Spectra fund has a long history. Begun as a closed-end fund in 1968, it converted to a regular fund in 1996. In the hands of Fred Alger Management, a high-octane growth specialist, the fund returned a spectacular 32% annualized from 1991 through 1999 (compared with 21% for Standard & Poor's 500-stock index). But it stank during the 2000Ð02 bear market, returning -71%. It was during this period -- on 9/11, to be precise -- that the firm lost chief investment officer David Alger and 35 other employees who worked in the World Trade Center.

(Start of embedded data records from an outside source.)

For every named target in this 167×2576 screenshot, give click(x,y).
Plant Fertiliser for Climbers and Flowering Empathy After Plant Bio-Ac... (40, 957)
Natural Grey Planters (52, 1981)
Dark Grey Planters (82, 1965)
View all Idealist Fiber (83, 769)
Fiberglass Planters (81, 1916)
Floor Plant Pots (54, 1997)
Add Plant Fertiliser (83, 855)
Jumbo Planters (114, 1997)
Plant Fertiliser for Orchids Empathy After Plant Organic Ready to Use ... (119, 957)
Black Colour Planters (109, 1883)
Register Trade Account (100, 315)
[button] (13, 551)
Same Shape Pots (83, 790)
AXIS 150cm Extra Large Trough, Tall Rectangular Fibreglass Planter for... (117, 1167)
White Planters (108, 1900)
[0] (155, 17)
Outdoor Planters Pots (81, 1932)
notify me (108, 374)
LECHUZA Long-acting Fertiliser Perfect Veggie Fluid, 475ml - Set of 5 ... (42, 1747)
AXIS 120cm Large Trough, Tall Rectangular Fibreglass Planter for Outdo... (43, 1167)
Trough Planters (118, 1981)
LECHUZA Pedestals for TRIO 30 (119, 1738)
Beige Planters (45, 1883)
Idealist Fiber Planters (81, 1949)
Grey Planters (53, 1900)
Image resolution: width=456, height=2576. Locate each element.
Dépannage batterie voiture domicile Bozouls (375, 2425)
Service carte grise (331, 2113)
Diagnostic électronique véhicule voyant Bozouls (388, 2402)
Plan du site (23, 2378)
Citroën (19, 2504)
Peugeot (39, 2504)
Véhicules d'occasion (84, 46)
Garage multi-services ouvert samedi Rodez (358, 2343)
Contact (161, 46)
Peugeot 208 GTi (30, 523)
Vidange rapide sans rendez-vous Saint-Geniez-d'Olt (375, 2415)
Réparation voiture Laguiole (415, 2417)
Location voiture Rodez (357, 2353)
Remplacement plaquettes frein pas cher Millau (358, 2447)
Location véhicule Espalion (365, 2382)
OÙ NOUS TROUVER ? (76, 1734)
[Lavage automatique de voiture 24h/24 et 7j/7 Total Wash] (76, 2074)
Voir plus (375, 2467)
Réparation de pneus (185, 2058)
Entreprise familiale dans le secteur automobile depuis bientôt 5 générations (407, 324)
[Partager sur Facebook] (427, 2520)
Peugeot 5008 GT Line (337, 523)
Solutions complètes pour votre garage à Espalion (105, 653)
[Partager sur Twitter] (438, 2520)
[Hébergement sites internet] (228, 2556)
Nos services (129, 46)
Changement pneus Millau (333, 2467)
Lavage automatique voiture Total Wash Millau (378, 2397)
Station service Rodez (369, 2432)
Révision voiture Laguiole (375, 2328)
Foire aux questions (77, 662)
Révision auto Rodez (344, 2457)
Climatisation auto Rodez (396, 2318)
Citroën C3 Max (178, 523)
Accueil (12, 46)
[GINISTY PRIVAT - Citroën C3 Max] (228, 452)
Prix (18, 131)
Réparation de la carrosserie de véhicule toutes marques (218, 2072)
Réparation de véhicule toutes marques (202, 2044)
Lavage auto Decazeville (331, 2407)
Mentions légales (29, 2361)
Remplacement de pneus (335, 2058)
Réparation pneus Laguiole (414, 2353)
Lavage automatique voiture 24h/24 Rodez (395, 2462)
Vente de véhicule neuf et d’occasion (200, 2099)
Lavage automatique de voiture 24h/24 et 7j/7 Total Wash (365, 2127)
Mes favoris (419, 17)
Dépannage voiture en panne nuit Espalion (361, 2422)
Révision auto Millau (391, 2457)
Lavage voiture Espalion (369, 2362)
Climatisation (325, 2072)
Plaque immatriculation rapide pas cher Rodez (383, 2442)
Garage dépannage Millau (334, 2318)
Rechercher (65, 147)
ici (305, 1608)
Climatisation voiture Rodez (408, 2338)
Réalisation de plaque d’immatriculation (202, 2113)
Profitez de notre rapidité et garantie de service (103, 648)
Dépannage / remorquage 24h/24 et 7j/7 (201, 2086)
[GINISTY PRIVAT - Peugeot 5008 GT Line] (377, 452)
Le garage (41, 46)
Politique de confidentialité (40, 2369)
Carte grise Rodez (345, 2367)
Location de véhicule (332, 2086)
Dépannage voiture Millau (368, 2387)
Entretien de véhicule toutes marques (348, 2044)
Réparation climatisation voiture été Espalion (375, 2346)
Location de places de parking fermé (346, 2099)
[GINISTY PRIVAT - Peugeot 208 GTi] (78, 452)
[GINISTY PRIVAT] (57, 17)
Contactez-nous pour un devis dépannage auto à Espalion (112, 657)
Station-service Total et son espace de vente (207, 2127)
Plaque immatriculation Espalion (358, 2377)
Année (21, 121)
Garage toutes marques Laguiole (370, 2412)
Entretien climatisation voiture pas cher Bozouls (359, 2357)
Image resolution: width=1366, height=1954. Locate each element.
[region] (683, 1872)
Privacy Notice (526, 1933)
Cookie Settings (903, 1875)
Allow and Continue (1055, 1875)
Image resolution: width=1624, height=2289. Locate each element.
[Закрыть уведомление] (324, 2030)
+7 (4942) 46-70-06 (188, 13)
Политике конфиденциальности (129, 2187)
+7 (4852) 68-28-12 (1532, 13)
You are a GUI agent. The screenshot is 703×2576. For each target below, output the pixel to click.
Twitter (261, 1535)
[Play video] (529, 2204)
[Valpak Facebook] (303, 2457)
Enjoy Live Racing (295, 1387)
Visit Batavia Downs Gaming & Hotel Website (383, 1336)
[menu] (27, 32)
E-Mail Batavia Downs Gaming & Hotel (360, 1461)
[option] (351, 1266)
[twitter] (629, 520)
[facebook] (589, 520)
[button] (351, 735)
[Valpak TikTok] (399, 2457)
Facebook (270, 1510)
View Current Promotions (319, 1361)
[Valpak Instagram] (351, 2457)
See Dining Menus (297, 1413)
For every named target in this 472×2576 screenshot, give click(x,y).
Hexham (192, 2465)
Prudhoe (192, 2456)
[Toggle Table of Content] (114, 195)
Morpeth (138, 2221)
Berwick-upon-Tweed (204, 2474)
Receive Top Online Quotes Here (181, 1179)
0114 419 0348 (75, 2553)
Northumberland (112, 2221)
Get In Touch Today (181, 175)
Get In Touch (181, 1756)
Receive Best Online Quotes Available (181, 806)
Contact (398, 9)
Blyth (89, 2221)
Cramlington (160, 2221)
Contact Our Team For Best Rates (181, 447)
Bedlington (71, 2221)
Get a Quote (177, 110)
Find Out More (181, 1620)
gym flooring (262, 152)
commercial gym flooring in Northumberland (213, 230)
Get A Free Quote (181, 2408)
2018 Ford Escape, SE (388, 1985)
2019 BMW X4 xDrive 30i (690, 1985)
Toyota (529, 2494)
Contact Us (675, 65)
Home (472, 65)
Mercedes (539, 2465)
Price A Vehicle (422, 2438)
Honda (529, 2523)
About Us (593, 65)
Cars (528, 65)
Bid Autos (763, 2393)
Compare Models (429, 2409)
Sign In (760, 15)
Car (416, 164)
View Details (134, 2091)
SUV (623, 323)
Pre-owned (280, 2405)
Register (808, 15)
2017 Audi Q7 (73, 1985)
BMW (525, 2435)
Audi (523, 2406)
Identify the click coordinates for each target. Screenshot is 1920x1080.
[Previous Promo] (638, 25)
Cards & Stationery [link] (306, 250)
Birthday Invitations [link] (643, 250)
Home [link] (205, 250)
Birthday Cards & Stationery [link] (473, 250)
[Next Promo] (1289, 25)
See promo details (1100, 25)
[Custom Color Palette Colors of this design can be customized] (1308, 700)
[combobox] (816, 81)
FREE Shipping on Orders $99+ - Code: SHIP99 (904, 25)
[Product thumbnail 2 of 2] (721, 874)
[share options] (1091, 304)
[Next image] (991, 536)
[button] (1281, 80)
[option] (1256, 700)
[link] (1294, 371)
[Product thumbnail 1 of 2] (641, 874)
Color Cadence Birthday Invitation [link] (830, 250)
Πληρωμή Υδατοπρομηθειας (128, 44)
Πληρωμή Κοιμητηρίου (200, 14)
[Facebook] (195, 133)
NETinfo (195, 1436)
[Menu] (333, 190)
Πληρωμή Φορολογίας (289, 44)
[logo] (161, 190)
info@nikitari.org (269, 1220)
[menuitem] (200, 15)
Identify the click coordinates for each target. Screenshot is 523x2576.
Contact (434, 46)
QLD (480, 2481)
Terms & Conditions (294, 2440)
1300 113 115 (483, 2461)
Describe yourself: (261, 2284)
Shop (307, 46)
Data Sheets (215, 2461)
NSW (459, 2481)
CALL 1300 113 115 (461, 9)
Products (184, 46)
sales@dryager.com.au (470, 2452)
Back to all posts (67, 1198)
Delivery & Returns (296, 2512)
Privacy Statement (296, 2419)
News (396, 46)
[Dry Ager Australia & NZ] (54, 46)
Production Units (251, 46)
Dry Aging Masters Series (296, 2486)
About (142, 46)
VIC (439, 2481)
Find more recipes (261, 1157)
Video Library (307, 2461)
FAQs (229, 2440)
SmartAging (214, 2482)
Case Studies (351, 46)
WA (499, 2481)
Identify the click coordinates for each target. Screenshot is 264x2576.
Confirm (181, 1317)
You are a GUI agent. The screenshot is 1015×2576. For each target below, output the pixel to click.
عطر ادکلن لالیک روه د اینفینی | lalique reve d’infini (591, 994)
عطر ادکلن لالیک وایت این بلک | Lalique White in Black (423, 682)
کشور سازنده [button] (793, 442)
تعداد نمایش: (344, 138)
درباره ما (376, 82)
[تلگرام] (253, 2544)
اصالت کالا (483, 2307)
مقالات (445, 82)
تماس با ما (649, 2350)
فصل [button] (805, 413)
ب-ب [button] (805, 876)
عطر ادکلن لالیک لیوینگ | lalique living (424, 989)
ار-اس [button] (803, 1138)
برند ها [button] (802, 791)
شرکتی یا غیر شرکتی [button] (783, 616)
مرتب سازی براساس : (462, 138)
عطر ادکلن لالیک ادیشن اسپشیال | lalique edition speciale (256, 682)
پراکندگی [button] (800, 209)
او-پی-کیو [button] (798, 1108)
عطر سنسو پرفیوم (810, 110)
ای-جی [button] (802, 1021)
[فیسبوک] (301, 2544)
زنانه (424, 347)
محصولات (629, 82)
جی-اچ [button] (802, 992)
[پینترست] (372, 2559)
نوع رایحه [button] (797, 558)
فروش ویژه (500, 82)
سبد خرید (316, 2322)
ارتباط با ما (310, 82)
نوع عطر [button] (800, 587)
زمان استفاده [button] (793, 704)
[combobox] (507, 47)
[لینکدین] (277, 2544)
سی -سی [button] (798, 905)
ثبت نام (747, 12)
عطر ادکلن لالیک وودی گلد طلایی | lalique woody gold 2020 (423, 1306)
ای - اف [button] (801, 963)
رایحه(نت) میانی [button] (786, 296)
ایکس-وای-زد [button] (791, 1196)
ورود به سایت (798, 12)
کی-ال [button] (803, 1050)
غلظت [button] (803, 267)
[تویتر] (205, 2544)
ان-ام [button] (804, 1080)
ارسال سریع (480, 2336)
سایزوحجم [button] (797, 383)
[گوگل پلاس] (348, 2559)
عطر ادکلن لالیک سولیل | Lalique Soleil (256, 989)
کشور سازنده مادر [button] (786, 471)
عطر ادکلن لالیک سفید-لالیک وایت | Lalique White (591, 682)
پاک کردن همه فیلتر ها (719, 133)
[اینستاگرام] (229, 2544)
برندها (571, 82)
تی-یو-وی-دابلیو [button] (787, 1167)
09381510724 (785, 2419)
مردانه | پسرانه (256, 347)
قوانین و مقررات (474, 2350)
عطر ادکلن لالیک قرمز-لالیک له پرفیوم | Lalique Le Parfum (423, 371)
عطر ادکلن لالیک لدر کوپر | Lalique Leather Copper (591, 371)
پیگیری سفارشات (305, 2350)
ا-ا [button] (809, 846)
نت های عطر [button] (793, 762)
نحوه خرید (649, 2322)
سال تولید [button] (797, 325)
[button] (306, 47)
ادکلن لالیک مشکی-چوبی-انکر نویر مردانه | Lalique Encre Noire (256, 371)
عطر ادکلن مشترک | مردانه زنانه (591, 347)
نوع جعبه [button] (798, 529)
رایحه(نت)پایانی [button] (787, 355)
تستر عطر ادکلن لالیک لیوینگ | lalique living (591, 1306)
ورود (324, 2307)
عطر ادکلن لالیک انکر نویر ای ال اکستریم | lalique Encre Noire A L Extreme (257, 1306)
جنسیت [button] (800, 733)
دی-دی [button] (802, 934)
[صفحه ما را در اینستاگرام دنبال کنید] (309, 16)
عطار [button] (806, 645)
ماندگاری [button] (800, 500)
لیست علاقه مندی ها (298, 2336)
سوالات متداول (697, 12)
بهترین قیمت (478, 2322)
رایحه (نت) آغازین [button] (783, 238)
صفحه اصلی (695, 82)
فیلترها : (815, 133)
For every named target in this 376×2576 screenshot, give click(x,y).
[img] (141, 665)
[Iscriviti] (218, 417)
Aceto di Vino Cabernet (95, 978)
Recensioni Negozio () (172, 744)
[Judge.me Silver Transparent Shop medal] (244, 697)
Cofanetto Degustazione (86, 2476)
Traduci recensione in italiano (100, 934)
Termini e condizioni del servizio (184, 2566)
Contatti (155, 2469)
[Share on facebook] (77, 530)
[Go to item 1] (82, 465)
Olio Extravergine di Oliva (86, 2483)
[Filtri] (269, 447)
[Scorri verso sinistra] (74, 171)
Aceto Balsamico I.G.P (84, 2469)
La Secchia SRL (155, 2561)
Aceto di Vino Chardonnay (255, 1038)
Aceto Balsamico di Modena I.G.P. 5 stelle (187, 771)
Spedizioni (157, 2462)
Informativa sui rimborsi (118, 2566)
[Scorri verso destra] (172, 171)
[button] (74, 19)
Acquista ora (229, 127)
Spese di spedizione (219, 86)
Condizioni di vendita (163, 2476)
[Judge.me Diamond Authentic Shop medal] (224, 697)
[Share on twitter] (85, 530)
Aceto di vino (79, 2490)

But now no-load Spectra is back at the top of the charts among large-company growth funds, as the adjoining table shows. (SM&R Alger Aggressive Growth, a broker-sold version that levies sales charges, is nearly identical.) Patrick Kelly, the fund's manager since 2004, searches for dynamic companies that he thinks can surpass Wall Street's expectations. "Ideally, I want a company that's taking market share in a rapidly growing market and for which our view on earnings differs from the consensus," says Kelly.

He isn't afraid to trade. Turnover last year exceeded 200%, meaning Kelly held stocks for less than six months, on average. And Spectra is hardly a pure large-company fund. According to Morningstar, almost half of the fund's $214 million in assets are in small and midsize companies. One piece of good news: Spectra is capping annual fees at 1.5%.